Up-Tempo Tunes Boost Exercise Value
New research suggests that listening to fast music when exercising keeps your heart rate up, while reducing fatigue.
I headed to the gym early today for a few hours. I may do a walking warm-up on a treadmill, weight lifting (chest and biceps), aerobic activity, more walking, and stretching. I love Friday morning workouts, mostly because I reward myself with an afternoon nap.
I am blessed to have an iPod, a relic of the past. At the same time, you will typically hear me listening to Mozart sonatas (mostly different versions of pieces I am working on) or Beethoven or Chopin. But not in the gym. There you will find me rocking to Snoop Dogg or Naughty by Nature or Biggie Smalls. Anything with a driving beat.

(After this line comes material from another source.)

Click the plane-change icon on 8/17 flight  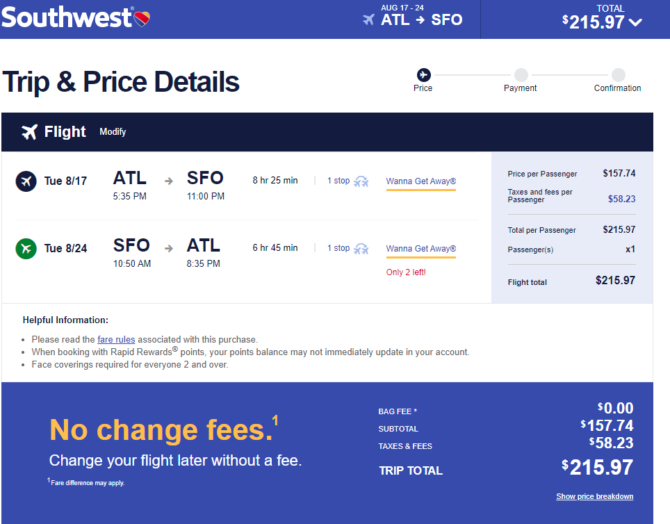pyautogui.click(x=361, y=182)
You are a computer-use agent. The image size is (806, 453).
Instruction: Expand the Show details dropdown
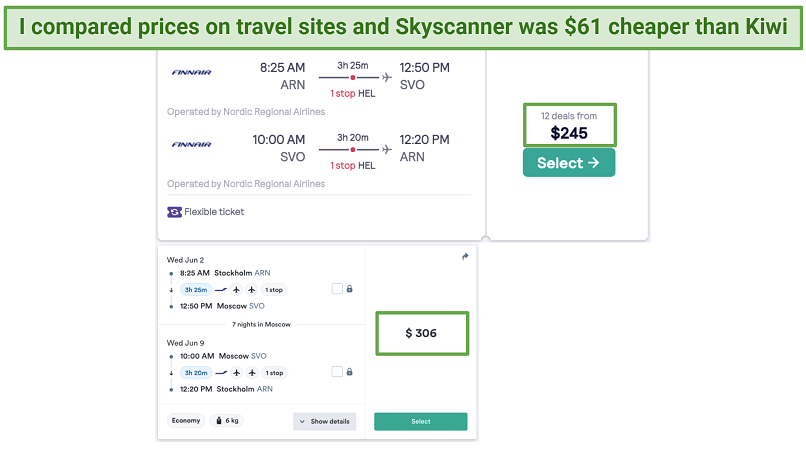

I do not doubt that music makes my exercise sessions more enjoyable. But is this universal language it associated with a reduction in my sense of effort? Or increase my heart rate? The answer appears to be yes.
A new study in Frontiers in Psychology examines the influence of higher tempi (faster music).
Music tempo and exercise
This small study included nineteen female subjects, ranging in age from twenty-four to thirty-one years. Each regularly engaged in physical activity three to five times per week. The study authors note that a significant percentage worked in physical fitness. Each had undergone at least one year of fitness training.
The researchers created two categories:
- endurance exercise
- high-intensity training (such as weightlifting)
The subjects, for each session, performed a routine four times. For each episode, the researchers created a different music condition. Three of these used pop music, while the fourth included no music. Here are the tempi of the pop songs offered:
- low (90 to 110 beats per minute)
- medium (130 to 150 beats per minute)
- high (170 to 190 beats per minute)
The investigators randomly shuffled the order of the music conditions to create a balanced representation. For the endurance session, subjects walked on a treadmill at 6.5 kilometers per hour for ten minutes to reach a steady exertion state.
The study authors recorded the participants’ heart rates during the exercise, and at the test’s end, they recorded the average and peak heart rate. Subjects reported their perceived level of general fatigue.
For the high-intensity activity, the subjects performed a one-repetition maximum test on a leg press machine. The load increased until the individual could no longer perform ten repetitions, starting with a bodyweight lift, and the researchers charted this maximum load.
The participants again reported their level of general fatigue.
The study results
The sound effects of higher tempo music were most pronounced when the participants were engaging in endurance exercise. Here is how University of Verona (Italy) study author Luca Ardigo put it:
“Listening to high tempo music while exercising leads to the highest heart rate and lowest perceived exertion compared with not listening to music.”
In their article, the authors cite clues from previous research that may give us clues about why music has this effect. Repetitive movements seem to be related to the phases between pulse music beats, stimulating a feedback/forward look. Rhythm may be associated with improved execution of actions.
Continuing, they reference studies indicating that “music regulates processes in the autonomic nervous system and can be used to regulate the cardiovascular system with concerning both [heart rate] and blood pressure.”
The study cohort was narrow, including only physically trained, young female adults. How well does music work for males, untrained individuals, older folks, and adolescents? The study authors themselves look forward to investigating the effects of other music elements (such as genre, melody, or lyrics) on exercise.
I’m Dr. Michael Hunter. And now, I am off to re-discover Bach’s Preludes and Fugues for piano. I hope you have a joy- (and music- ) filled weekend!
- Harmon NM. The beat goes on: The effects of music on exercise. IDEA Fitness Journal 2007.
- Todd NP, Lee CS, and O’Boyle DJ. A sensorimotor theory of temporal tracking and beat induction. Psychol Res 2002; 66(1): 26–39.
- Berman R. Up-tempo tunes boost the cardio value of exercise. MedicalNewsToday. 2020.